Records provided:
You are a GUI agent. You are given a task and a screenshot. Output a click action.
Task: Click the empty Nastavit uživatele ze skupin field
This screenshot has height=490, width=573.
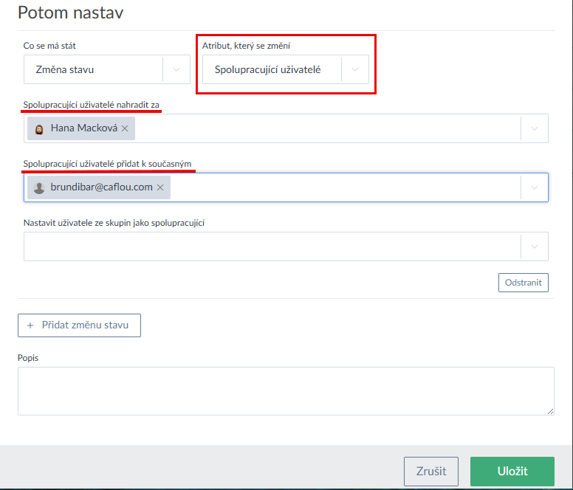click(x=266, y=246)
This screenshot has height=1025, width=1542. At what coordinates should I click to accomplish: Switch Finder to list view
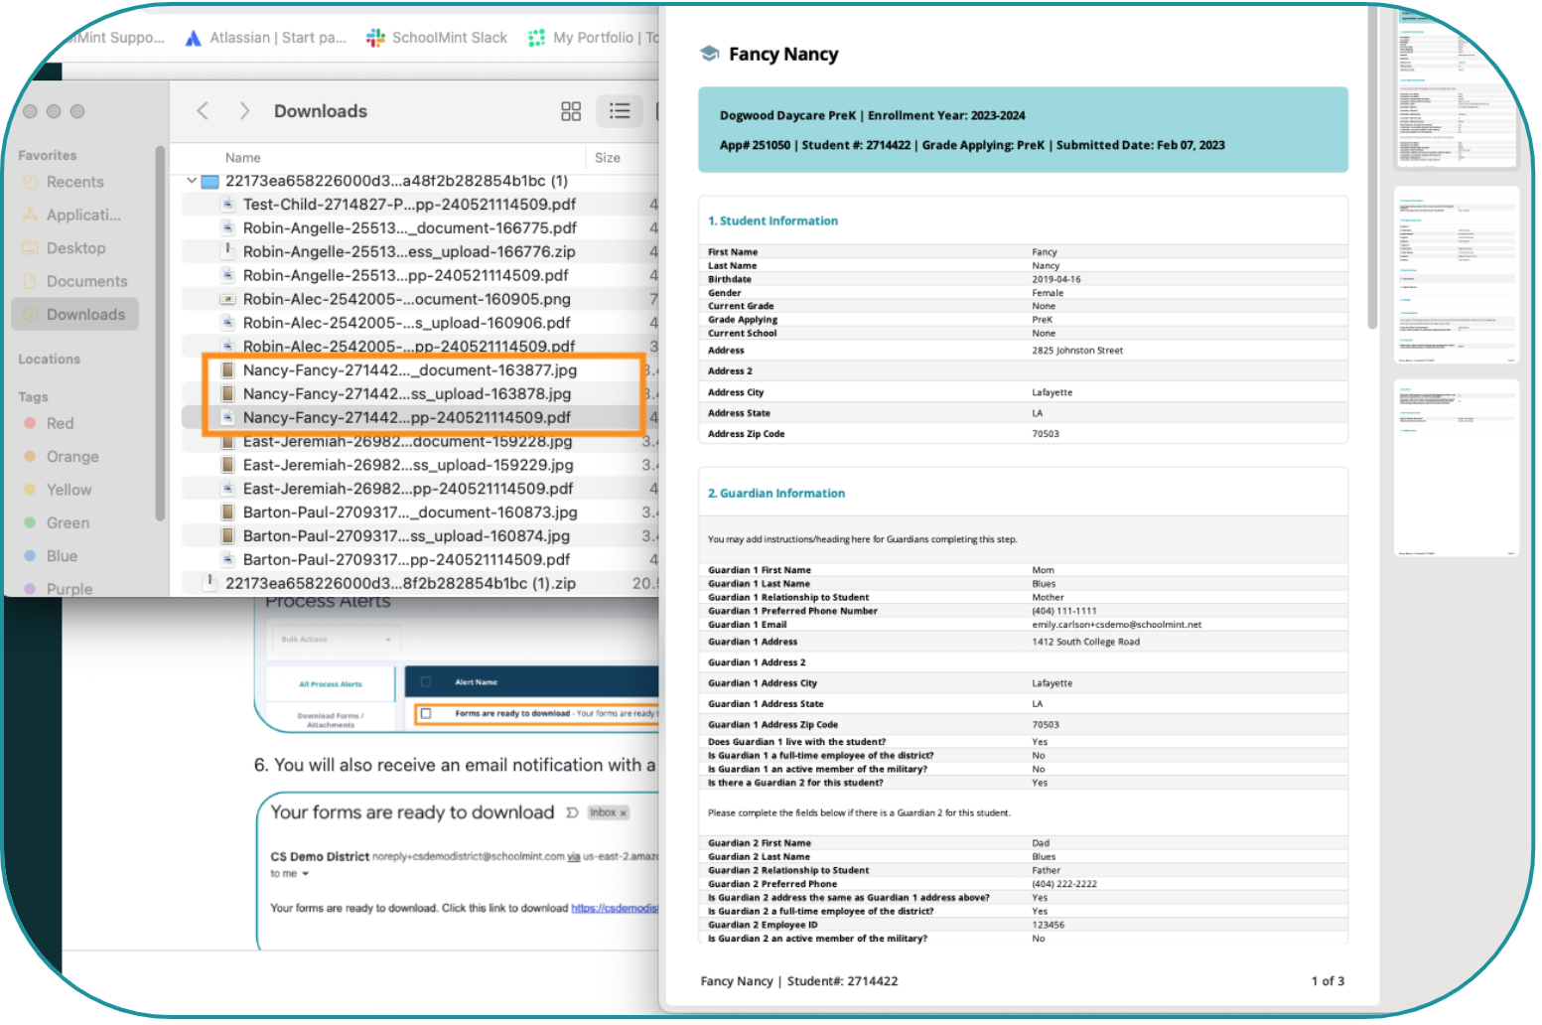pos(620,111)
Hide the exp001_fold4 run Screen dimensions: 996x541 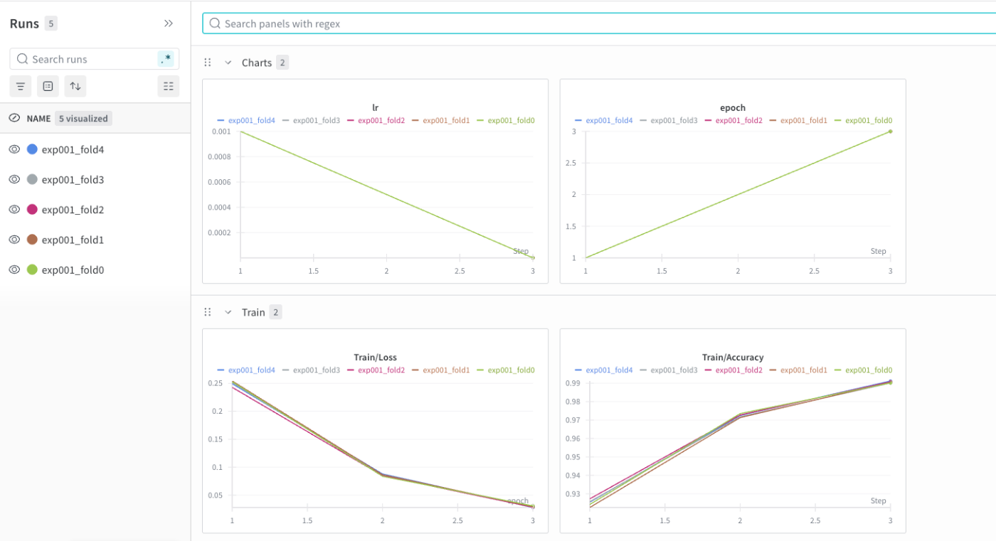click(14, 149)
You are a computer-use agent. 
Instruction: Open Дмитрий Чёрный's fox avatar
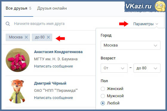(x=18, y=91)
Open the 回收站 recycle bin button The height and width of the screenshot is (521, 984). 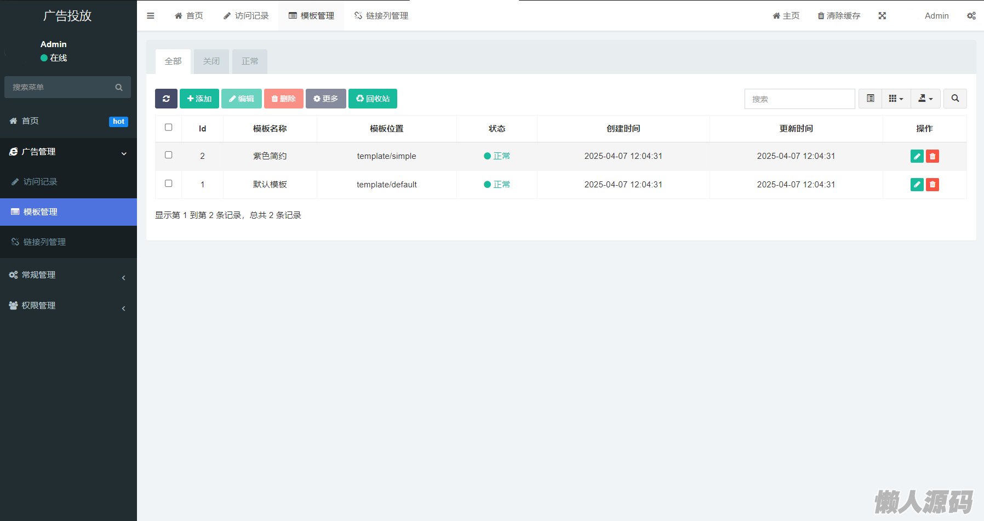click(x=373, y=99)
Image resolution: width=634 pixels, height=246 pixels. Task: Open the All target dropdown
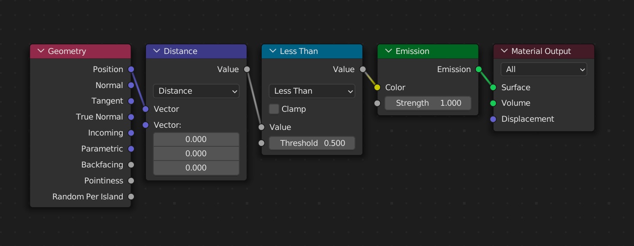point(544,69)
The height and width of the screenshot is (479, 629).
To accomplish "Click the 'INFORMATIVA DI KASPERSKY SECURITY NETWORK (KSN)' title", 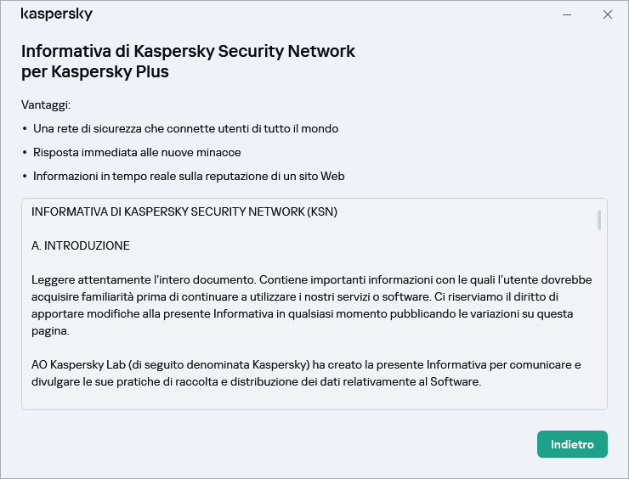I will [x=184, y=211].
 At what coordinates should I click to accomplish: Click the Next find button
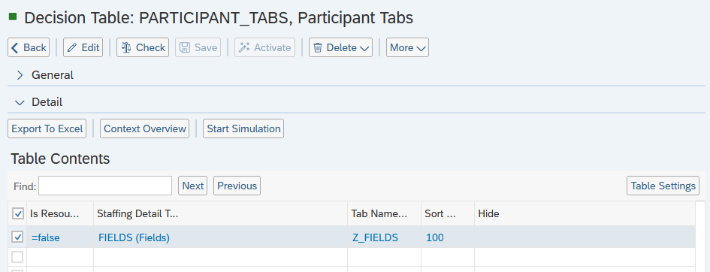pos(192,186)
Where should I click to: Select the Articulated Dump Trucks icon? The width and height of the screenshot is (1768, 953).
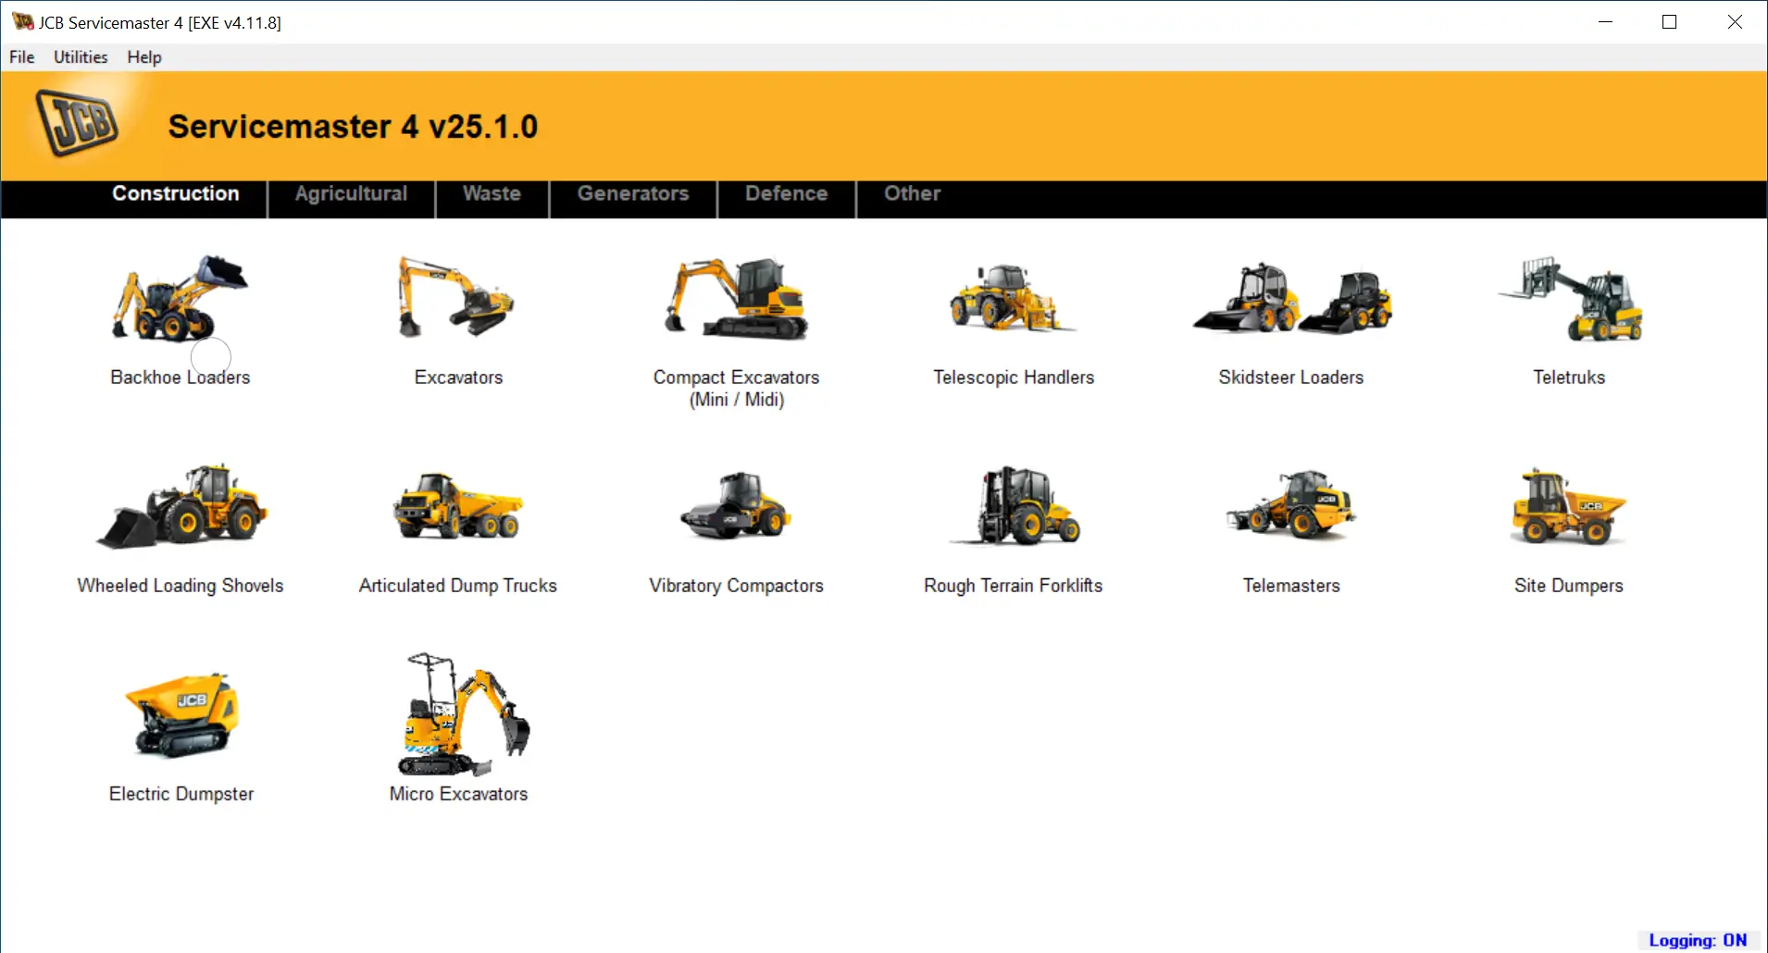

Task description: Read the entries and select each line where the word "agent" is found.

Written response:
You are a GUI agent. You are given a task and a screenshot. Output a click action.
You are a computer-use agent. 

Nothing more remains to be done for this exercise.